Anderthalb Musiker

Meist bezwingende Innenversion: Theater N.N. legt „Flötenzauber“ in neuer Spielstätte frisch auf

Das Theater N.N. verbreitet seinen mozartesken Flötenzauber jetzt in eigenen Räumen in Eimsbüttel. Backstage bei Schikaneder: Den Vorstadtschmieren-Direktor plagen Geldsorgen, sein Tenor ist Rocker, die Diven rangeln um Rollen und Amore, der Inspizient möchte auf der Bühne singen, und der Komponist schaut, von Liebeskummer gebeutelt, tief ins Weinglas, anstatt kurz vor der Premiere die längst fällige Musik abzuliefern.

Wie aus solchem menschlichen Tohuwabohu bei erbärmlichen finanziellen Bedingungen dennoch ein wunderbares, das Publikum hinreißendes Kunstwerk entsteht – davon erzählt die heiter-melancholische Revue Flötenzauber im privaten Theater N.N. Eigentlich unnötig zu sagen, dass es Mozarts Zauberflöte ist, um deren Entstehung Autor und Theater-Chef Dieter Seidel sein Stück ,,für sieben singende und tanzende Schauspieler und anderthalb Musiker“ sehr frei gerankt hat.

**Aufgeführte Datensätze**
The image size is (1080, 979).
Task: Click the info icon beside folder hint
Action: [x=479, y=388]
---
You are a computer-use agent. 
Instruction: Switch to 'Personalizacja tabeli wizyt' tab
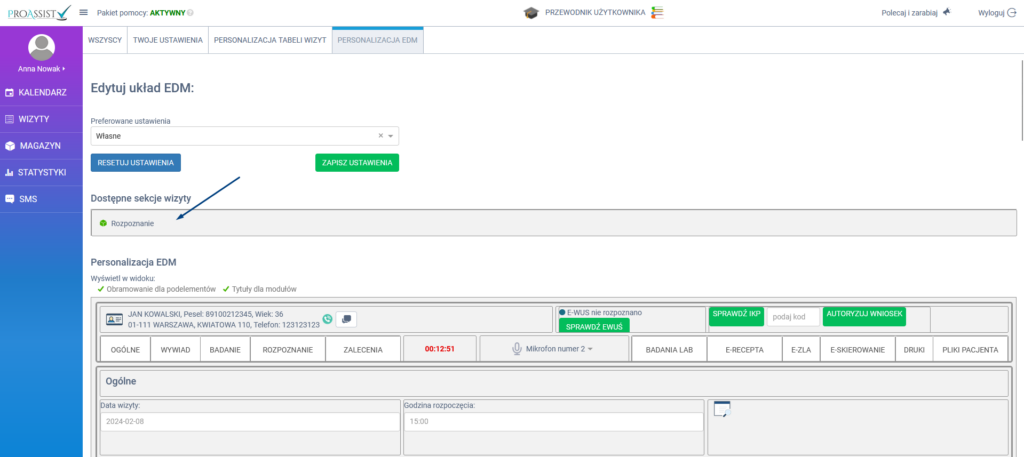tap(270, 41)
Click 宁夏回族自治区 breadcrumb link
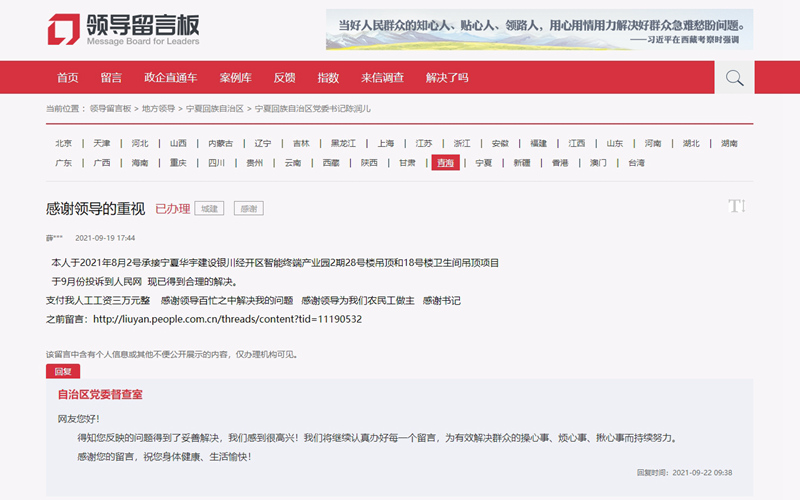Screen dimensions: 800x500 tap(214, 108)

**Aufgabenstellung**
**A)** Bitte nenne alle Figuren, die der extrahierte Text für das Geschehen hinter den Kulissen bei Schikaneder aufzählt.
**B)** In welchem Stadtteil spielt das Theater N.N. laut dem extrahierten Text jetzt in eigenen Räumen?
Die Datensätze spielen hierfür keine Rolle.

**Lösungen**
**A)** der Vorstadtschmieren-Direktor, der Tenor, die Diven, der Inspizient, der Komponist

**B)** In Eimsbüttel.